Start of Exercise data

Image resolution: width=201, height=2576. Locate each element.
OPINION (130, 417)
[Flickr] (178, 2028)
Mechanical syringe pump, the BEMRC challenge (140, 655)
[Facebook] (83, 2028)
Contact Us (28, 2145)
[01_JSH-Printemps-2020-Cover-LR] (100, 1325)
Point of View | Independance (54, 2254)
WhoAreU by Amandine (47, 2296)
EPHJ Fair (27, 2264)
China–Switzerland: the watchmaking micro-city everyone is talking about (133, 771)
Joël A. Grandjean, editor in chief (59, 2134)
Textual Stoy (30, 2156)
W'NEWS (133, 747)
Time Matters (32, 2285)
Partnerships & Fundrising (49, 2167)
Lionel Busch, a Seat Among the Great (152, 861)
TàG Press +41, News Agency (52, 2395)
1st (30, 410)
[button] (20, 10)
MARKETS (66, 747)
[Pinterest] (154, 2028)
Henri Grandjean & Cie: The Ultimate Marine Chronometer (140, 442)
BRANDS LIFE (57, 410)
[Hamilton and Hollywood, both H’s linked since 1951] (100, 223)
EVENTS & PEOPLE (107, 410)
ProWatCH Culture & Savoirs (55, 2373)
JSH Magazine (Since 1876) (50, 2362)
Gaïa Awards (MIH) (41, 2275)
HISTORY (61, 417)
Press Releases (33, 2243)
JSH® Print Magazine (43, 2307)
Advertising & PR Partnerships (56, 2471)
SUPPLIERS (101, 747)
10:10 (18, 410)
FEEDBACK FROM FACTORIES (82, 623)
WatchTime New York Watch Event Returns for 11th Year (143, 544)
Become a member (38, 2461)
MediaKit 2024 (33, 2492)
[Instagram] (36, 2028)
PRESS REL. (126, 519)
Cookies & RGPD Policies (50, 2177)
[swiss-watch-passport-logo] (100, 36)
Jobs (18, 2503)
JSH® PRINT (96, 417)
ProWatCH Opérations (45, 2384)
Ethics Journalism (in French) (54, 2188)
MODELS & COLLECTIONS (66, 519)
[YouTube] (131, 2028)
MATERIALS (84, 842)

End of Exercise data

__Aim of the task__.
What is needed is an exact reproduction of the data.

__Solution below__.
Image resolution: width=201, height=2576. Locate each element.
OPINION (130, 417)
[Flickr] (178, 2028)
Mechanical syringe pump, the BEMRC challenge (140, 655)
[Facebook] (83, 2028)
Contact Us (28, 2145)
[01_JSH-Printemps-2020-Cover-LR] (100, 1325)
Point of View | Independance (54, 2254)
WhoAreU by Amandine (47, 2296)
EPHJ Fair (27, 2264)
China–Switzerland: the watchmaking micro-city everyone is talking about (133, 771)
Joël A. Grandjean, editor in chief (59, 2134)
Textual Stoy (30, 2156)
W'NEWS (133, 747)
Time Matters (32, 2285)
Partnerships & Fundrising (49, 2167)
Lionel Busch, a Seat Among the Great (152, 861)
TàG Press +41, News Agency (52, 2395)
1st (30, 410)
[button] (20, 10)
MARKETS (66, 747)
[Pinterest] (154, 2028)
Henri Grandjean & Cie: The Ultimate Marine Chronometer (140, 442)
BRANDS LIFE (57, 410)
[Hamilton and Hollywood, both H’s linked since 1951] (100, 223)
EVENTS & PEOPLE (107, 410)
ProWatCH Culture & Savoirs (55, 2373)
JSH Magazine (Since 1876) (50, 2362)
Gaïa Awards (MIH) (41, 2275)
HISTORY (61, 417)
Press Releases (33, 2243)
JSH® Print Magazine (43, 2307)
Advertising & PR Partnerships (56, 2471)
SUPPLIERS (101, 747)
10:10 (18, 410)
FEEDBACK FROM FACTORIES (82, 623)
WatchTime New York Watch Event Returns for 11th Year (143, 544)
Become a member (38, 2461)
MediaKit 2024 (33, 2492)
[Instagram] (36, 2028)
PRESS REL. (126, 519)
Cookies & RGPD Policies (50, 2177)
[swiss-watch-passport-logo] (100, 36)
Jobs (18, 2503)
JSH® PRINT (96, 417)
ProWatCH Opérations (45, 2384)
Ethics Journalism (in French) (54, 2188)
MODELS & COLLECTIONS (66, 519)
[YouTube] (131, 2028)
MATERIALS (84, 842)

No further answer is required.